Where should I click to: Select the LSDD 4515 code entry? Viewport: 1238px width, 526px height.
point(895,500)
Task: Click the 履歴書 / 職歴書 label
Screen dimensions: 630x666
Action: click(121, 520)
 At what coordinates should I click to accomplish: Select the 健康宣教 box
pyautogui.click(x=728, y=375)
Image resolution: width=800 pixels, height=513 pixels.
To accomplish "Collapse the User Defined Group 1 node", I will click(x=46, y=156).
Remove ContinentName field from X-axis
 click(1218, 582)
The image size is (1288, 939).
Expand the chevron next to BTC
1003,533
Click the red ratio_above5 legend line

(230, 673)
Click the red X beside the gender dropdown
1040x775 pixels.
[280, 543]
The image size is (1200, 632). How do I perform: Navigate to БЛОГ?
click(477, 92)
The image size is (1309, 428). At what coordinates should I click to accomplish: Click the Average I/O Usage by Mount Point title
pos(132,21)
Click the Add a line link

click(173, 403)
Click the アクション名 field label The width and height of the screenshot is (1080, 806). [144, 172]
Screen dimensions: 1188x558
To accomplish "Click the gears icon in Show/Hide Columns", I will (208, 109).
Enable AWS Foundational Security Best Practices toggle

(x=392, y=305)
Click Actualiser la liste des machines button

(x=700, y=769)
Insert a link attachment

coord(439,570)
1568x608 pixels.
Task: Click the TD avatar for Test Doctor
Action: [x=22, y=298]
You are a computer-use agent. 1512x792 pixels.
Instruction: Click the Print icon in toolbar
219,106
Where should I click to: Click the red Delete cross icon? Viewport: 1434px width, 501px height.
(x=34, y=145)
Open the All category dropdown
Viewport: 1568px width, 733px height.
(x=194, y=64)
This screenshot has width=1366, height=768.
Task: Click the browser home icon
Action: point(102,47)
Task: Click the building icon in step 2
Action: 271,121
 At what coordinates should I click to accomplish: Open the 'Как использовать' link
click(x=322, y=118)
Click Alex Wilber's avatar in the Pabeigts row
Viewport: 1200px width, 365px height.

────────────────

AIM: Can you copy out all of the records above verbatim, line by line, without changing anything?

OUTPUT OF THE EXERCISE:
Where should I click to: Select the LSDD 4515 code entry? Viewport: 1238px width, 526px height.
point(895,500)
Task: Click the 履歴書 / 職歴書 label
Screen dimensions: 630x666
Action: click(121, 520)
 At what coordinates should I click to accomplish: Select the 健康宣教 box
pyautogui.click(x=728, y=375)
Image resolution: width=800 pixels, height=513 pixels.
To accomplish "Collapse the User Defined Group 1 node", I will click(x=46, y=156).
Remove ContinentName field from X-axis
 click(1218, 582)
The image size is (1288, 939).
Expand the chevron next to BTC
1003,533
Click the red ratio_above5 legend line

(230, 673)
Click the red X beside the gender dropdown
1040x775 pixels.
[280, 543]
The image size is (1200, 632). How do I perform: Navigate to БЛОГ?
click(477, 92)
The image size is (1309, 428). At what coordinates should I click to accomplish: Click the Average I/O Usage by Mount Point title
pos(132,21)
Click the Add a line link

click(173, 403)
Click the アクション名 field label The width and height of the screenshot is (1080, 806). [144, 172]
Screen dimensions: 1188x558
To accomplish "Click the gears icon in Show/Hide Columns", I will (208, 109).
Enable AWS Foundational Security Best Practices toggle

(x=392, y=305)
Click Actualiser la liste des machines button

(x=700, y=769)
Insert a link attachment

coord(439,570)
1568x608 pixels.
Task: Click the TD avatar for Test Doctor
Action: [x=22, y=298]
You are a computer-use agent. 1512x792 pixels.
Instruction: Click the Print icon in toolbar
219,106
Where should I click to: Click the red Delete cross icon? Viewport: 1434px width, 501px height.
(x=34, y=145)
Open the All category dropdown
Viewport: 1568px width, 733px height.
(x=194, y=64)
This screenshot has width=1366, height=768.
Task: Click the browser home icon
Action: point(102,47)
Task: Click the building icon in step 2
Action: 271,121
 At what coordinates should I click to accomplish: Open the 'Как использовать' link
click(x=322, y=118)
Click Alex Wilber's avatar in the Pabeigts row
Viewport: 1200px width, 365px height.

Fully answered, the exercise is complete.